The Hewitt Associates Inc. survey of 300 midsize to large employers found that 74 percent of 401(k) plans do not have a service requirement, up from 61 percent in a comparable survey Hewitt conducted in 2007.

In addition, looking at plans with employer matching contributions, 56 percent of plans in 2009 did not have any service requirements for participants to receive the match, up from 44 percent in 2007.

On the other hand, 10 percent of employers have suspended their matching contributions during the past two years, the survey found.

“Companies’ bottom lines were significantly impacted by the financial crisis in 2008. As the last resort, some had to reduce or suspend their employer contribution to 401(k) plans to make ends meet,” said Pam Hess, Hewitt’s director of retirement research in Lincolnshire, Illinois, in statement.

Still, many of those freezes either have been lifted or soon will be.

“That trend has slowed. In fact, many employers have already indicated their likelihood to reinstate matching contributions in 2010,” Hess said.

Employers continue to move away from investing matching contributions exclusively in company stock. Just 17 percent of employers do so, down from 23 percent in 2007 and 45 percent in 2001.

That downward trend coincided with the collapse of one-time energy giant Enron Corp.

Enron matched employees’ deferrals exclusively with company stock and barred employees until age 50 from divesting those shares, leaving thousands to watch helplessly as the value of their shares plunged to virtually nothing.

The survey found a big increase in the number of employers offering an automatic enrollment feature.
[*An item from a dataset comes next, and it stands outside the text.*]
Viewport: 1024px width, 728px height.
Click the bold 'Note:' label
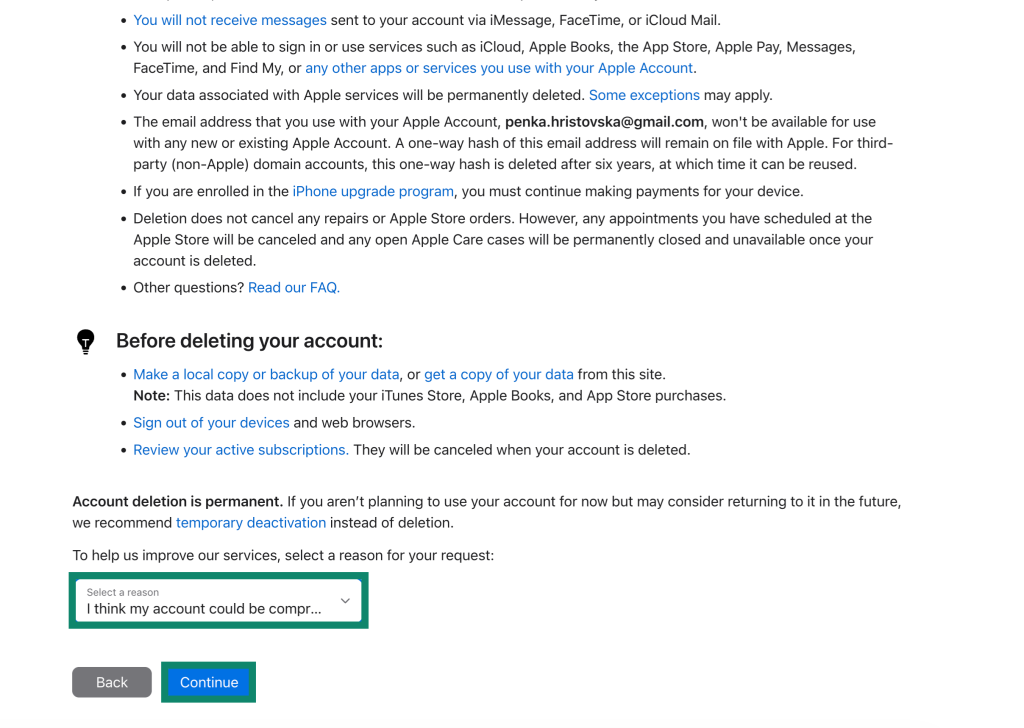click(152, 396)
Such programs are geared to those employees—typically new hires—who don’t indicate whether they want to enroll in their employer’s 401(k) plan. With automatic enrollment, those employees are enrolled unless they specifically object.

In 2009, 58 percent of employers offered automatic enrollment, up from 34 percent in 2007 and 19 percent in 2005. Of those employers using automatic enrollment, 69 percent default employees into a target-date fund, up from 50 percent in 2007.

The funds are so named because the investment mix is adjusted over time, with a more aggressive allocation for funds with retirement target dates further in the future and more conservative asset allocations for retirement dates that are closer.

A summary of the survey, “Trends and Experience in 401(k) Plans,” is available online at www.hewitt.com.